North Carolina’s EITC made up only a small portion of the state budget in 2013, but it improved life for more than 900,000 North Carolinians. Twenty-nine states plus the District of Columbia and Puerto Rico currently have state-level EITCs that augment the benefits of the federal EITC in reducing poverty and improving health. However, North Carolina is not one of those states. In fact, North Carolina is the only state to have ever eliminated its EITC and undone its positive impact on residents’ health.
Living in poverty is a strong determinant of poor health
Financial stability is foundational to good health. Living in poverty is a strong indicator of both immediate and lifelong poor health outcomes. The EITC is one of the most effective federal policy tools in combating income poverty and its associated negative effects. As it relates to health, the tax credit has the potential to improve infant health and reduce low birth weight and associated infant mortality, to increase access to healthy food and health-promoting environments, to mitigate the rate and impact of chronic disease through increased access to health-promoting factors like nutritious food and insurance uptake, and to reduce toxic stress and its unhealthy associated behaviors and physiological impacts. The relationship between poverty and health is even more pronounced for Black people who, as a result of persistent institutional and structural racism, have lower incomes and shorter life expectancies than their white counterparts.
Income poverty — the experience of lacking adequate income to meet one’s basic needs — has a significantly detrimental impact on both the immediate and lifelong physical and mental health of children and families. Children who experience poverty between their prenatal and fifth year of life are more than twice as likely as their more financially secure peers to report poor health in adulthood. The adverse consequences of poverty persist throughout life for children living in deep poverty. Even early childhood and prenatal poverty are linked to adult health outcomes manifesting as late as an individual’s fourth decade of life.
***
__Instructions for the task__.
Reproduce the EITC passage from "Income poverty —" up to and including "decade of life.". The listing that follows has nothing to do with the EITC passage.

__Data excerpt__.
***
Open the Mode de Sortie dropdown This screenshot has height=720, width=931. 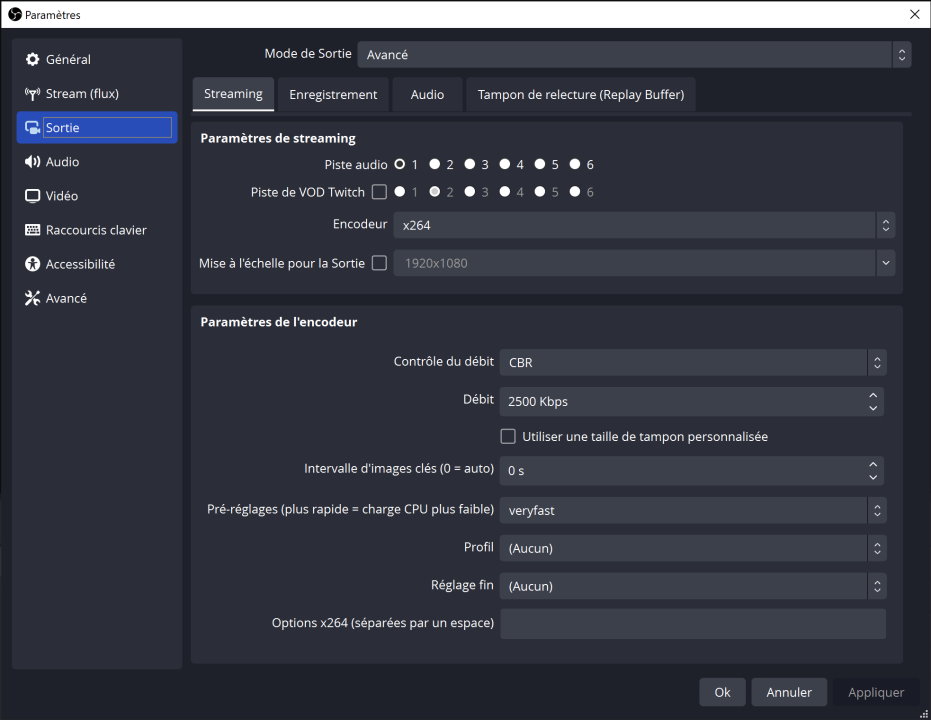634,55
***
__Task solution__.
Income poverty — the experience of lacking adequate income to meet one’s basic needs — has a significantly detrimental impact on both the immediate and lifelong physical and mental health of children and families. Children who experience poverty between their prenatal and fifth year of life are more than twice as likely as their more financially secure peers to report poor health in adulthood. The adverse consequences of poverty persist throughout life for children living in deep poverty. Even early childhood and prenatal poverty are linked to adult health outcomes manifesting as late as an individual’s fourth decade of life.